There're a bunch of fascinating performance tradeoffs between B+ trees and LSM
trees, which come out when you're choosing between something like MySQL InnoDB
or PostGres (B+ tree) vs. LevelDB or Apache Cassandra (LSM trees). LSM trees
tend to be faster for inserts and for write-heavy applications, and they offer
very fast reads and writes for frequently-accessed data. They also depend upon
the _bandwidth_ of the disk rather than the seek time, and bandwidth has of
late been increasing significantly faster than seek times. OTOH, they offer
very variable latency, as an insert might trigger a major compaction, while B+
trees have a bounded latency limit. A lot of the distributed systems work at
Google (a big user of LSM trees via BigTable) comes from the need to work
around the poor 99th percentile latencies of LSM trees.

------
lobster_johnson
While this is very interesting, the real problem here is not Linguist stuff,
but the fact that it's crammed into the web app.

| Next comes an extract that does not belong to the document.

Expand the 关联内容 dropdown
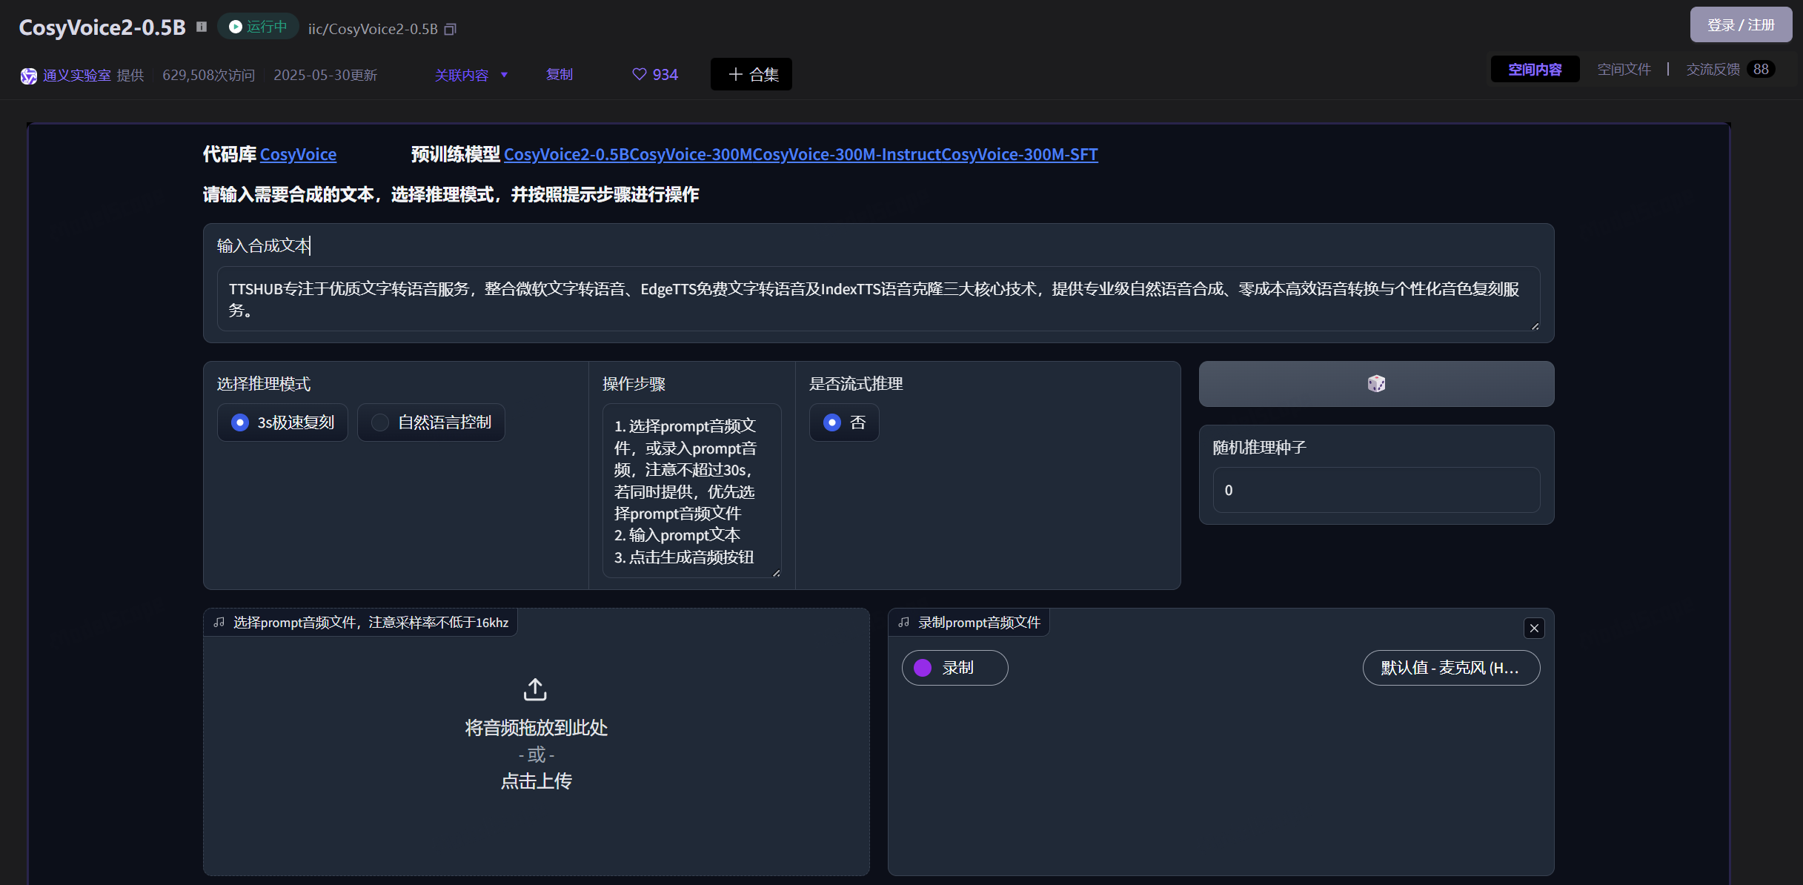Viewport: 1803px width, 885px height. click(x=471, y=75)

A web app involved in a site as complex as Github's should really contain only
the parts required to service web pages. A service like language
classification is clearly better designed as a standalone service.

Aside from working around GC overhead, compositing big app from many smaller
apps have many advantages. You force yourself to encapsulate complexity with
strictly focused, network-friendly APIs (we use REST ourselves), which changes
the way you have to think about programs. Hiding the implementation behind an
API also allows you to swap out the implementation without the client ever
knowing. Since the client and server are separated, you have fine-grained
control over how much resources you are willing to spend on which components.
And so on.

Having done monolithic Rails apps for many years, it's a model I am not going
to back. Today, our web apps contain only UI logic. No database, no models, no
data logic, just UI all the way. Everything else is handled by specialized
components.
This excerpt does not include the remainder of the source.